If now your language has a very generic version of "super", then you
need to create one of these entry points for each method in the super
class that is public or protected.

Just by extending Object you already end up with a huge bunch of methods
unless you can guarantee, that you will never do the call from "outside".

Now imagine what happens when you subclass such a class. again you
create methods for "this" and for "super", while reusing the old
versions of "super". The old versions of "this" can be reused if it is
calling a protected method, but in other cases it is lost.

And all this, because there is invokevirtual and invokespecial. Just by
having a invokenonvirtual The number of methods needed here could be cut
in half.


[...]


> I think a better way to factor this would be to supply new hooks for
> non-virtual entry points, to be used between cooperating classes.
> Examples of such hooks would be a no-overhead method aliasing
> facility, or a "friend" declaration, by which a class could grant
> extended
> access to other classes. (We've long needed "friends" to implement
> the access semantics of inner classes.)
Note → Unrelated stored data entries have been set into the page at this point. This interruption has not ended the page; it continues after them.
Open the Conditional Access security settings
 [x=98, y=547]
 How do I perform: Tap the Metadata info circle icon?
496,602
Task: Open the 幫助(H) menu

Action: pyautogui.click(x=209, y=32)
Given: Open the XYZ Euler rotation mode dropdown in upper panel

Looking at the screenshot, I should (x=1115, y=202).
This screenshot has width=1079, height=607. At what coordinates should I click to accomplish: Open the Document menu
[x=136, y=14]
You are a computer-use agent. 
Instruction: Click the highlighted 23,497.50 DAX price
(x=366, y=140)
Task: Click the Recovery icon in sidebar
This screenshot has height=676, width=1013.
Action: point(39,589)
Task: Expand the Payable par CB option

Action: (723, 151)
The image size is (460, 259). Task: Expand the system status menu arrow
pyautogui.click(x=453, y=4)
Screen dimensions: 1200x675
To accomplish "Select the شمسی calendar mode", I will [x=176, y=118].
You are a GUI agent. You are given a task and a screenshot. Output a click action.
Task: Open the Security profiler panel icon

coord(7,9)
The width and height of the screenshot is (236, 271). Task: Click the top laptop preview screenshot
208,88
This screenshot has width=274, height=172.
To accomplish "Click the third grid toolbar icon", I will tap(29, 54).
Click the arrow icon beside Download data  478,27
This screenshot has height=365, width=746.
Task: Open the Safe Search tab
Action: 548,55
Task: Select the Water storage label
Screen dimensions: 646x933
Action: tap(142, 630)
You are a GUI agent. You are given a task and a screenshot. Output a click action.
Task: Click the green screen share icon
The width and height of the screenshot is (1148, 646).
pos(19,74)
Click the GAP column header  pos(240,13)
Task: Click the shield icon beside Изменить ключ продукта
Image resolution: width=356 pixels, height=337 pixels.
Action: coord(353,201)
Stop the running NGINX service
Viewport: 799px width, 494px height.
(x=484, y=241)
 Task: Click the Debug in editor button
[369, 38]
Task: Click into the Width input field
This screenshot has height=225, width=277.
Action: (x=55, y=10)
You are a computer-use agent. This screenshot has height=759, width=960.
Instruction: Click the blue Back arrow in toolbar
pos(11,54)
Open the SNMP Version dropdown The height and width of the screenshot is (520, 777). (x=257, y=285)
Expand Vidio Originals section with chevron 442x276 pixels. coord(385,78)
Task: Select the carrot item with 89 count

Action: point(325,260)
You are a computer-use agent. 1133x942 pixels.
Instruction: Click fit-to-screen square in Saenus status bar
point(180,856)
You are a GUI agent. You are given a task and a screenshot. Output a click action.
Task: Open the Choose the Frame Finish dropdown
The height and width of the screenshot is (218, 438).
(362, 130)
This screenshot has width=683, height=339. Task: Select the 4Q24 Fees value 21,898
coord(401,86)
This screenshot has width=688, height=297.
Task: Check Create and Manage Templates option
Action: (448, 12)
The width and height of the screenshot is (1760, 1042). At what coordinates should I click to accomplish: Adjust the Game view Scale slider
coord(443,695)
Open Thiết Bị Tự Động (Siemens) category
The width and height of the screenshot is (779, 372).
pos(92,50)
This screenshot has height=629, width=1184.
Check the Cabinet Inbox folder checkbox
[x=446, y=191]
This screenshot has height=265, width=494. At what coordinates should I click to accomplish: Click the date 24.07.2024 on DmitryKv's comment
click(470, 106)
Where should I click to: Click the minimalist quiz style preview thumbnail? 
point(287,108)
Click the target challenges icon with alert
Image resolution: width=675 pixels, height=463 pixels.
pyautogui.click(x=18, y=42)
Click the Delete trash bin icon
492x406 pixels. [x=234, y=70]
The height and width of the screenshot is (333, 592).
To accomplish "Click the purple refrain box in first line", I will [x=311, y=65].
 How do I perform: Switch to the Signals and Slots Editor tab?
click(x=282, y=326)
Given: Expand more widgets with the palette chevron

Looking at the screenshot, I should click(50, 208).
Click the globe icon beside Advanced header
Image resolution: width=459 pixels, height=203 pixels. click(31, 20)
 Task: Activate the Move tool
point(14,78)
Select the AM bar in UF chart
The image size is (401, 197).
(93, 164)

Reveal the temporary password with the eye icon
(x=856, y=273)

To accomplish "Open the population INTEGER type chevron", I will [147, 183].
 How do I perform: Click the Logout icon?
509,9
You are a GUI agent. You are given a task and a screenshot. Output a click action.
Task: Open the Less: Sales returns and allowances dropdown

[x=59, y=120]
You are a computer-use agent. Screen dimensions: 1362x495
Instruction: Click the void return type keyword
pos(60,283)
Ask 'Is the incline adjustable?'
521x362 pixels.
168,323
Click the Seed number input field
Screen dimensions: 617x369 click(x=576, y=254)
What I don't understand here... friends sounds like I need to know the
classes in friendship at compile time. I am not sure this is really of
value. I still can't call a protected method of a normal java class
then, because it doesn't know the friend. If knowing the friends at
compile time is not needed.. then why is this less of a security hole
then a invokenonvirtual or static entry points?

[...]


>> But that
>> basically doubles your method calling overhead which seems a pretty
>> steep price to pay.
>
> To me, that doesn't seem a steep price for two reasons: 1. method call
> overhead is not that big, especially if the target method does something
> non-trivial, and 2. adapter methods are a fact of life on the JVM and
> are routinely optimized in the JIT (by inlining away the extra level
> of calling).

we have luck, that the amount of methods possible in a class is so high.
I mean you would need a class with several thousand methods to get a
serious problem with the extra entry points.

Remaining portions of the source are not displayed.